Skip to contents

Helper function to add provenance tracking columns to a data frame before ingestion. Called internally by ingest_to_working().

Usage

add_provenance_columns(
  data,
  source_file,
  source_row_start = 1,
  source_uuid_col = NULL
)

Arguments

data

Data frame to modify

source_file

Path to original CSV file in archive (e.g., "archive/2026-02-02_121557/swfsc.noaa.gov/calcofi-db/larva.csv")

source_row_start

Starting row number (default: 1, typically 2 to skip header)

source_uuid_col

Column name containing original UUIDs (optional).
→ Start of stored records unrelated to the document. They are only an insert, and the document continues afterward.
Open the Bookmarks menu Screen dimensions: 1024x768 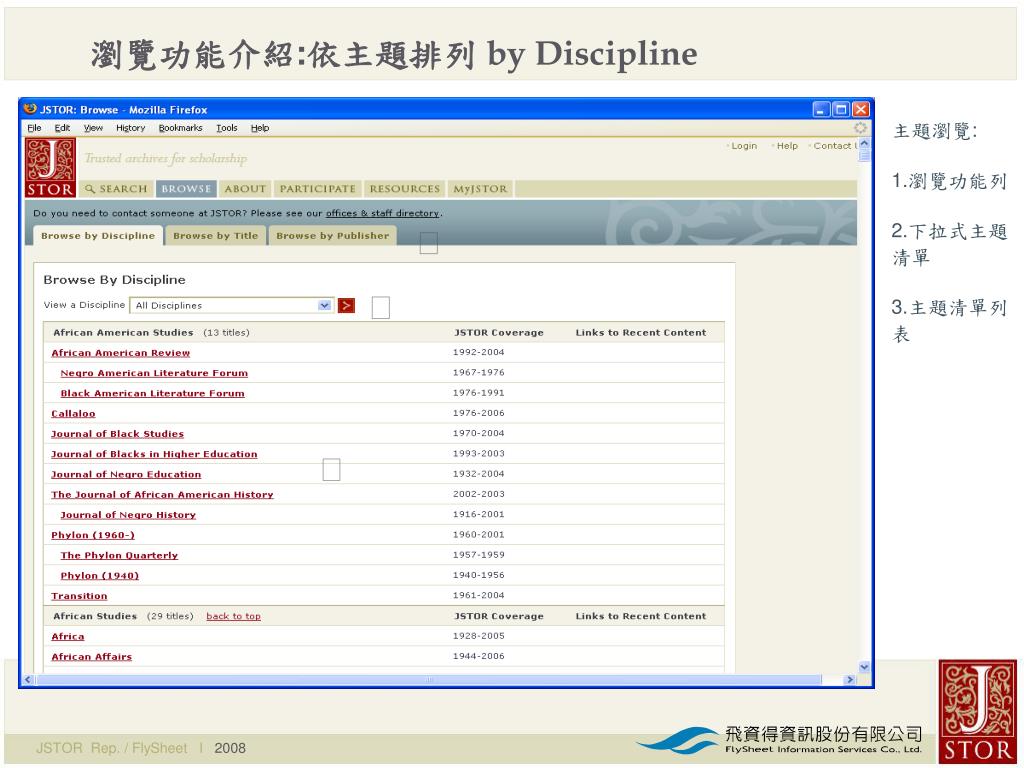point(180,128)
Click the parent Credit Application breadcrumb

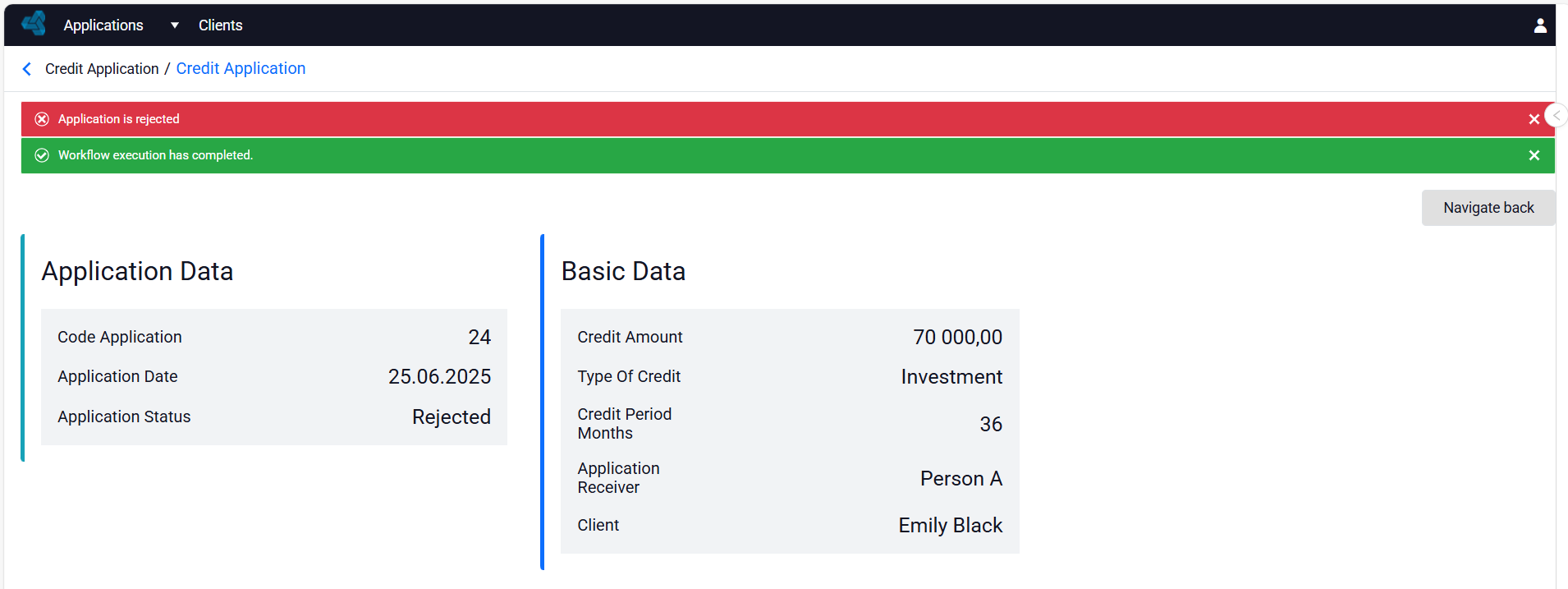click(x=102, y=69)
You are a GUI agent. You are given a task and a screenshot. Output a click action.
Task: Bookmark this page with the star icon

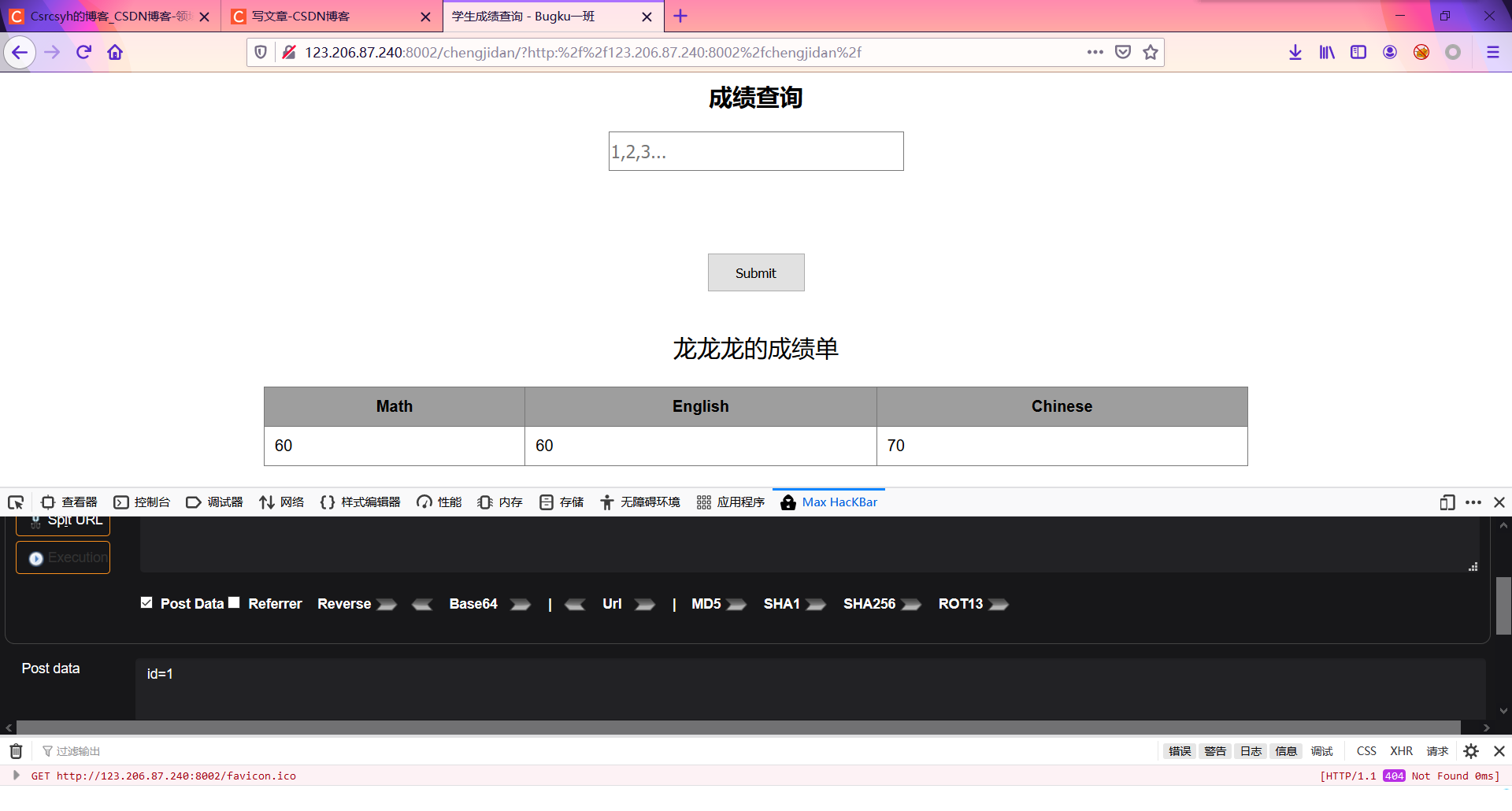[x=1150, y=52]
If provided, values are copied to _source_uuid column.

Value

Data frame with added provenance columns:

  • _source_file (character): Path to original CSV

  • _source_row (integer): Row number in source file

  • _source_uuid (character): Original record UUID if available

  • _ingested_at (POSIXct): When row was ingested (UTC)

Examples

if (FALSE) { # \dontrun{
data <- tibble::tibble(x = 1:3, y = letters[1:3])
data_prov <- add_provenance_columns(
  data        = data,
  source_file = "archive/2026-02-02_121557/swfsc.noaa.gov/calcofi-db/test.csv",
  source_row_start = 2)  # skip header

# with source uuid column
data <- tibble::tibble(x = 1:3, uuid = c("a1", "b2", "c3"))
data_prov <- add_provenance_columns(
  data            = data,
  source_file     = "test.csv",
  source_uuid_col = "uuid")
} # }